Ayer comentaba que Santander a lo largo del siglo XX sufrió dos destrucciones: una en 1936, provocada por un alcalde amigo de la piqueta; otra en 1941, como consecuencia de un incendio de considerables dimensiones. Aquel alcalde, Ernesto del Castillo Bordenave, nada más tomar posesión de la Alcaldía el 28 de febrero de 1936 puso en marcha la maquinaria de demolición y si no llega a parar aquel dislate su sucesor en el cargo, Cipriano González López, la Capital de la Montaña se hubiese convertido en un páramo. Pues bien, como digo, comenzó derribando la llamada Casa Tapón (en la imagen) en la calle San Francisco esquina a Libertad; la parte norte de la calle de Colón; varias casas en las de Cádiz, San Roque, Plaza de Pi y Margall; la fachada del Hotel Suiza, en El Sardinero; las estaciones de ferrocarril de la Costa y la del Norte, ls iglesias de San Roque, de San Francisco, y parte de la Anunciación o la Compañía; la cochera de tranvías en la entrada de la que entonces era Avenida de Pablo Iglesias y antes de la Reina Victoria; casas en las calles de Burgos, números 1, 15,17 y 19; y todas las tejavanas del casco municipal y otras de menor categoría también municipales. Así lo cuenta Fermín Sánchez González (“La vida en Santander”, tomo III, Aldus, Artes Gráficas, Santander, 1950):

“Y todo ello fue destruido pensando en un Santander grandioso, de unas aspiraciones de sueño, porque no se tenía financiado el proyecto ni existía capacidad de adquisición para hacer frente a los pagos. Se comenzó por arbitrar recursos, haciendo pagar a los propietarios y comerciantes, que al desaparecer los inmuebles, los que ellos conservaban obtenía una mejora indiscutible. Con el importe de estas aportaciones se comenzó pagando por jornales 75.000 pesetas semanales, pero el ritmo acelerado con que se hacían los derribos, fue subiendo la nómina de tal forma que se alcanzó un pago de 150.000 pesetas. Pero el Alcalde, abusando de su posición de privilegio, para sin oposición hacer un trazado de población sin estudio técnico ni económico, en su afán de ampliar su obra procedía con tal ligereza, que a los mismos que les había pedido  el dinero para pagar los jornales, so pretexto de las mejoras adquiridas por sus inmuebles al pasar a primera fila en una gran avenida, a la semana siguiente se los derribaba, dejándoles no sólo sin el dinero aportado, sino sin el valor de sus propiedades. Y cuando ya no pudo encontrar más propietarios a quienes complicar en sus contribuciones especiales, reunió en su despacho a las entidades industriales, bancarias y mayores contribuyentes para pedirles que le arbitraran 1.800.000 pesetas para continuar las obras de mejoras urbanas, surgiendo entonces la fórmula de que se cobrara a domicilio la diferencia que los inquilinos dejaron de pagar a sus caseros en virtud de una reciente disposición”.

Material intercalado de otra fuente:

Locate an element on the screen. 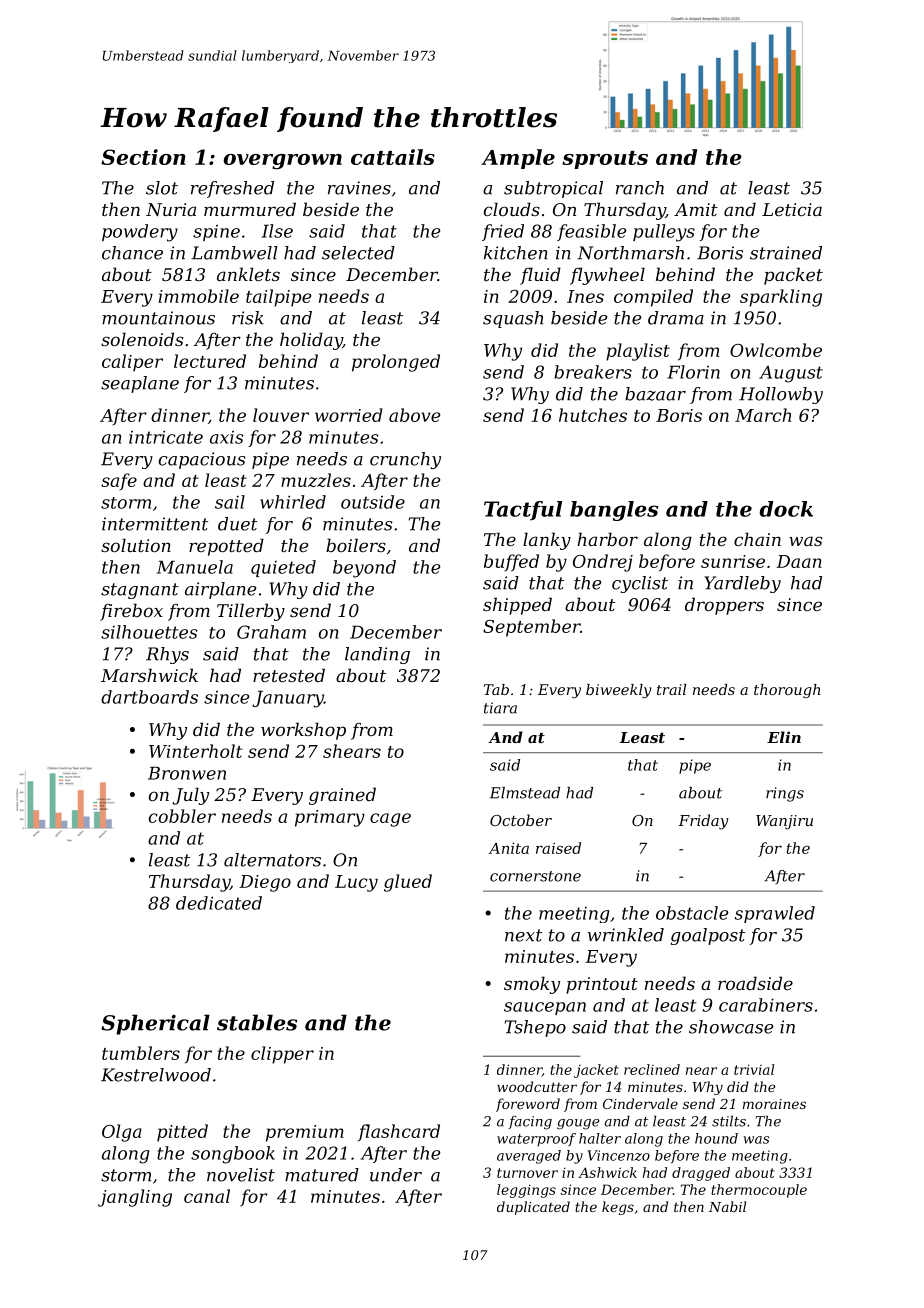  Olga is located at coordinates (122, 1133).
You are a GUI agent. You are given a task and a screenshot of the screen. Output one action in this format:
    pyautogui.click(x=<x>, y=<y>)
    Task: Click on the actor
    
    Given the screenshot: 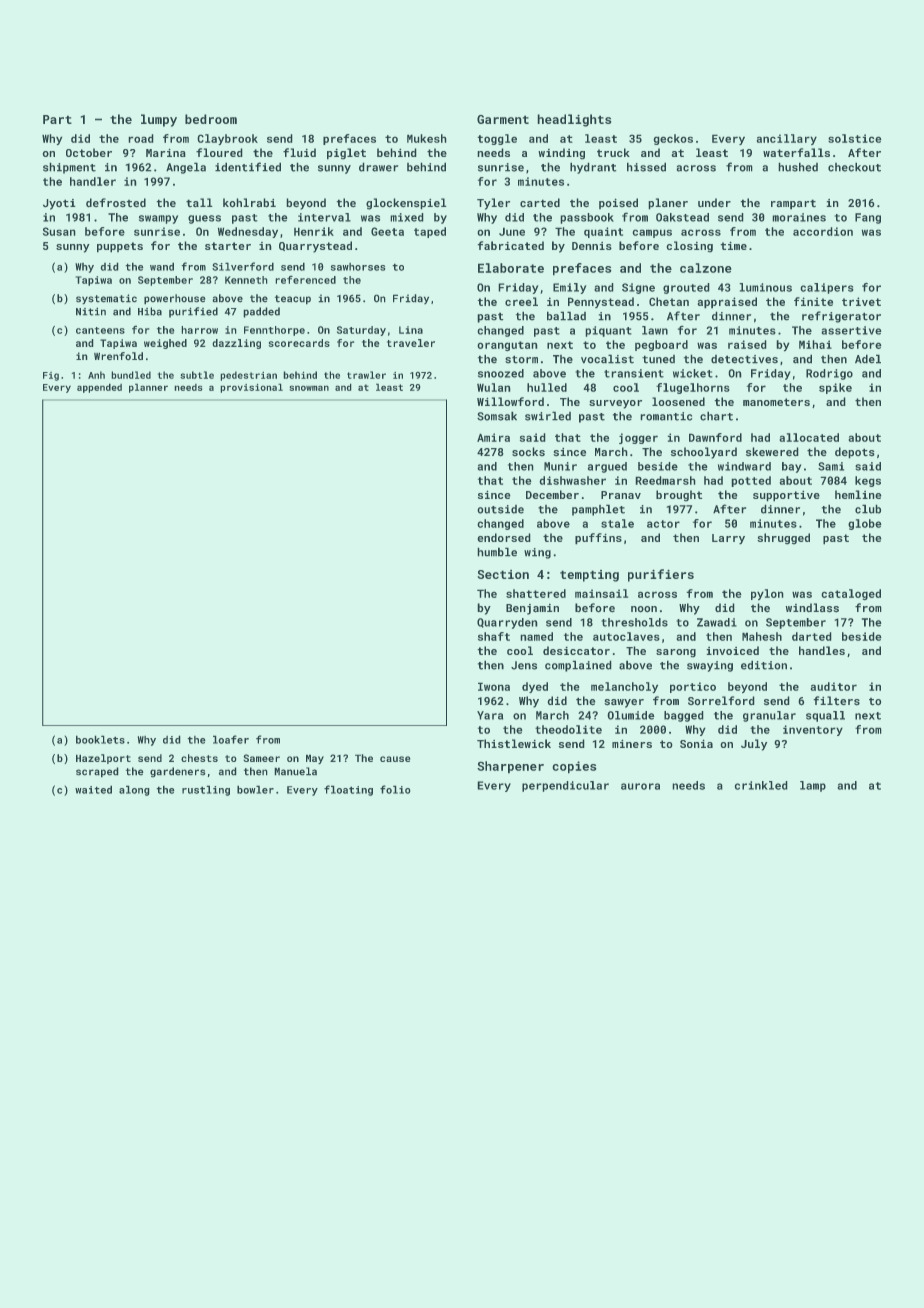 What is the action you would take?
    pyautogui.click(x=663, y=524)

Por si todo ello fuese poco,  un día anunció a la ciudadanía que iba a construir un túnel perforando la cresta de Calzadas Altas. Para su acometida, invitó a todos los santanderinos a que en sus horas libres fueran a cavar en la proyectada perforación, con miras a poder acceder de la zona norte a la zona sur de la ciudad. Nadie le secundó. Del Castillo, para dar ejemplo, se colocó en unos jardincillos que existían en la primera manzana de la calle de Burgos y con una azada separó la tierra. Y con ese paripé inauguró el que iba a llamarse Túnel del Pueblo. Lo cierto fue que aquel pequeño túnel se haría más tarde bajo el mandato de Emilio Pino Patiño (alcalde que fue tras la toma de  Santander por los facciosos, entre agosto de 1937 y 1944). Posteriormente Del Castillo puso todo su interés en hacer refugios resistentes a los bombardeos, tras el mal recuerdo del bombardeo faccioso del  27 de diciembre de 1936 que dio lugar a  inmediatas represalias en el barco-prisión “Alfonso Pérez”, donde fueron asesinados 171 ciudadanos. Mi abuelo José Antonio y su hermano Juan, después de haber padecidos grandes sufrimientos a bordo, tuvieron la suerte de poder abandonar el barco pocos días antes de la masacre. Aquellos trágicos hechos quedaron reflejados en el libro  “A bordo del Alfonso Pérez”, escrito magistralmente por Ramón Bustamante y Quijano. Libro que conservo y que está dedicado por su autor a mi abuelo materno.